» **DATA**
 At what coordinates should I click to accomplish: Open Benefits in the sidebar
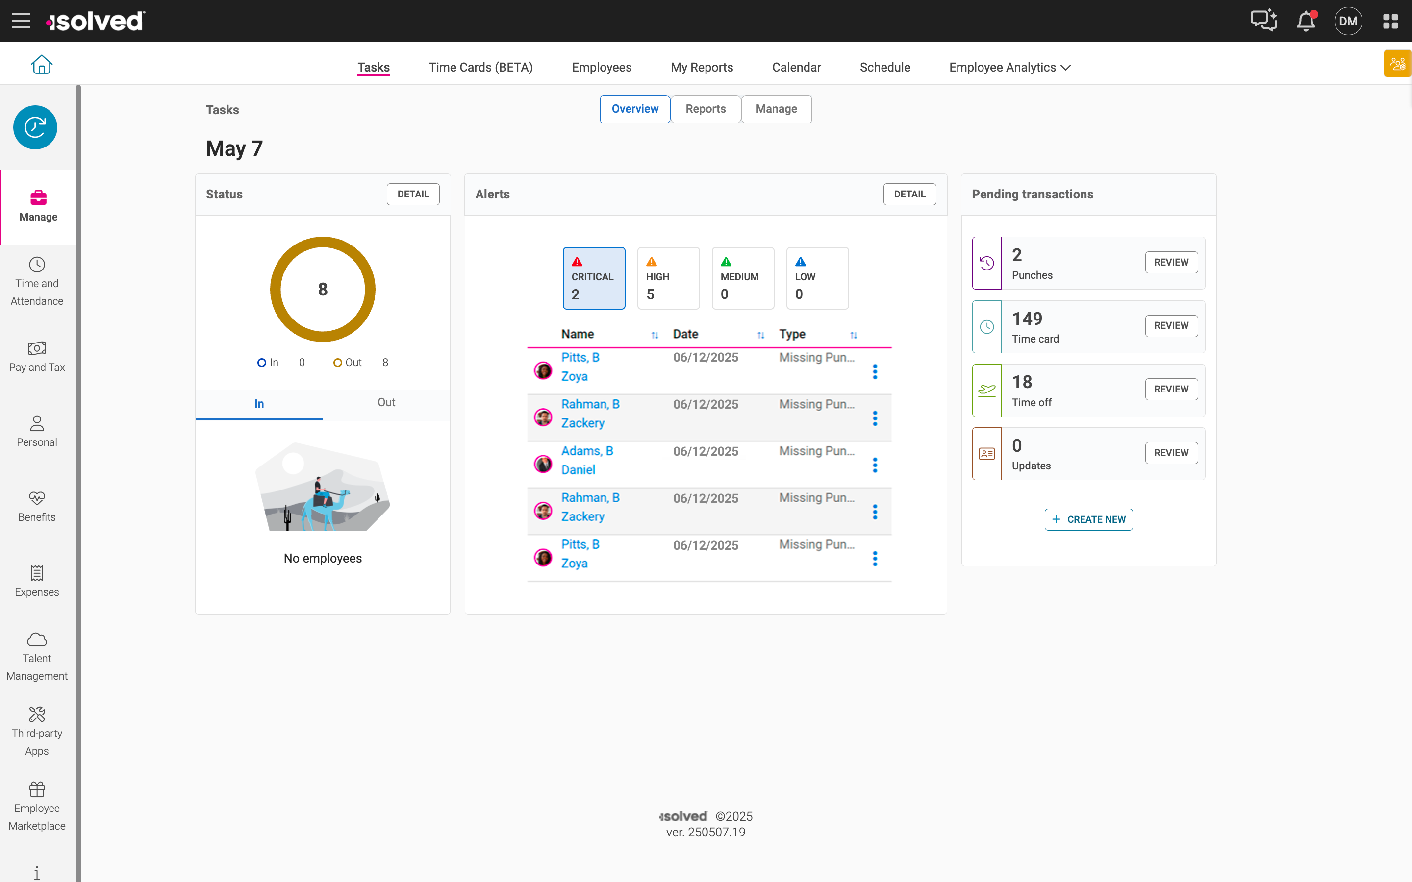coord(37,506)
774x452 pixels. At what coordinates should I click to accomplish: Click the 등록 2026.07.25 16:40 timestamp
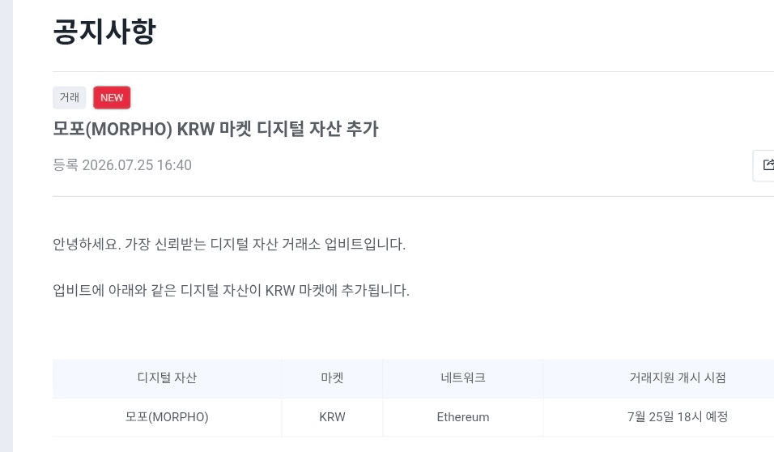tap(122, 165)
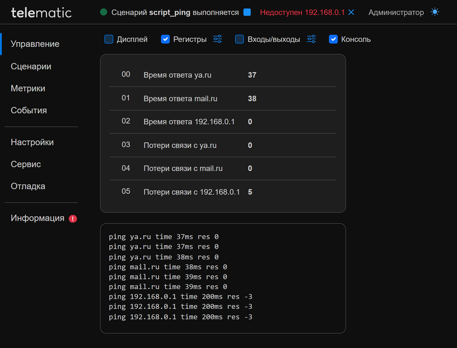Enable the Входы/выходы checkbox
457x348 pixels.
coord(239,39)
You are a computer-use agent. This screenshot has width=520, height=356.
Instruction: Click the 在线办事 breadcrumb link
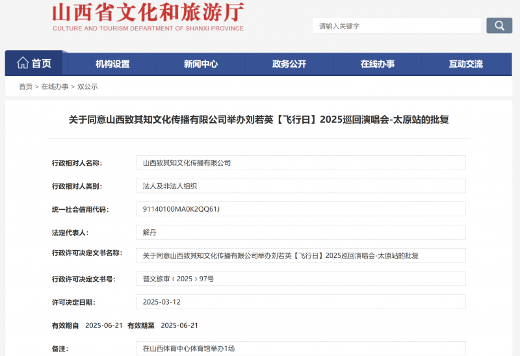point(55,86)
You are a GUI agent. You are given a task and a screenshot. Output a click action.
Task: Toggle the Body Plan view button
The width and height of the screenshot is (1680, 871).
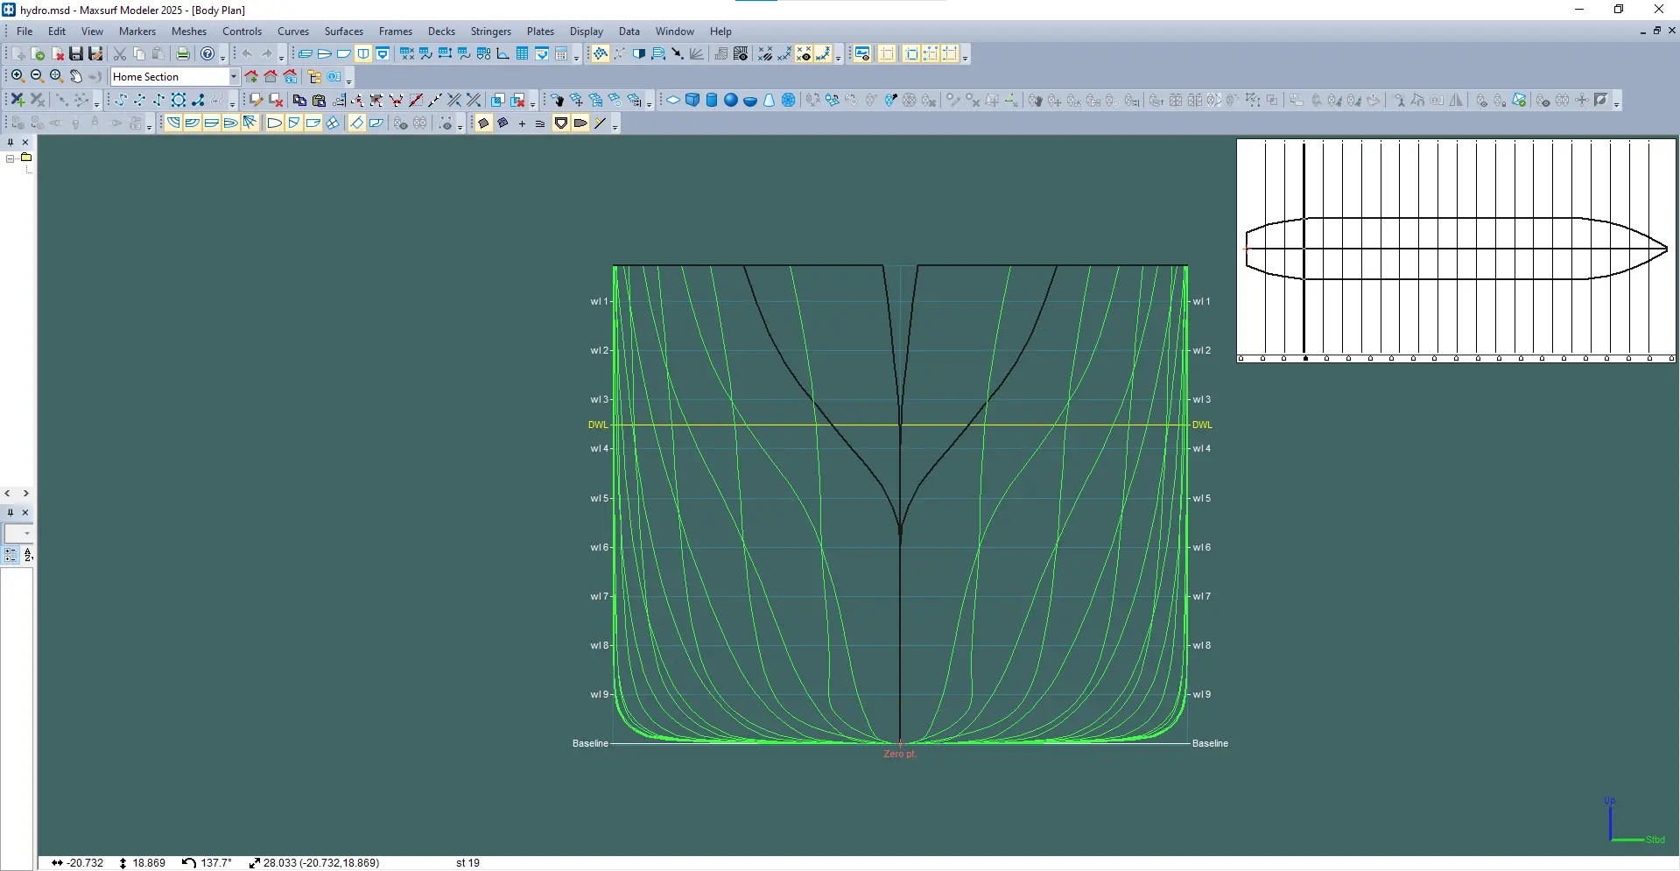click(x=363, y=54)
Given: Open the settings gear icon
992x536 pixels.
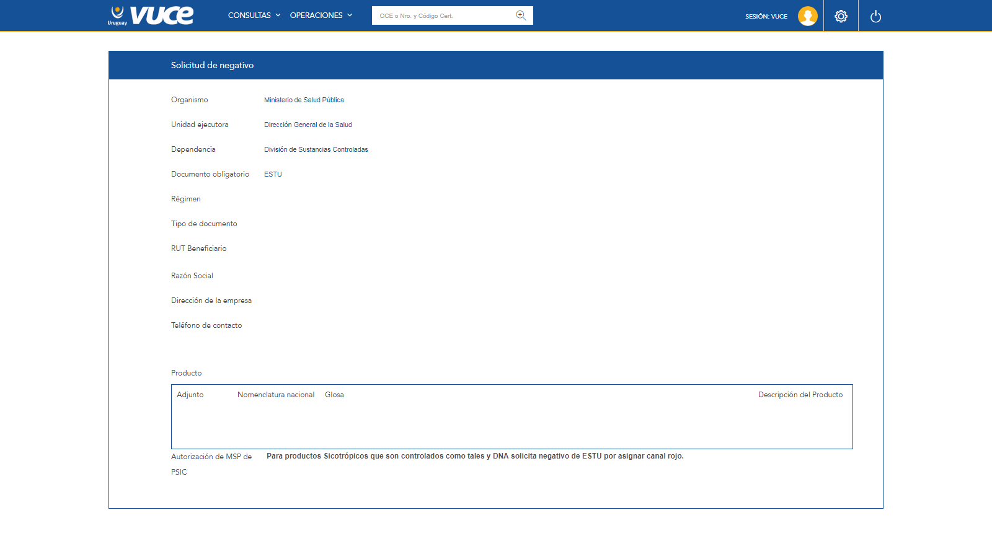Looking at the screenshot, I should (841, 16).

» **GIVEN PROBLEM**
Please swap "settings" for "preferences" in the stretch of rows from "Given: Open the settings gear icon" through the end of the rows. Give those lines back with everything else unchanged, and leave the pictures out.

» **COMPLETE ANSWER**
Given: Open the preferences gear icon
992x536 pixels.
Looking at the screenshot, I should (841, 16).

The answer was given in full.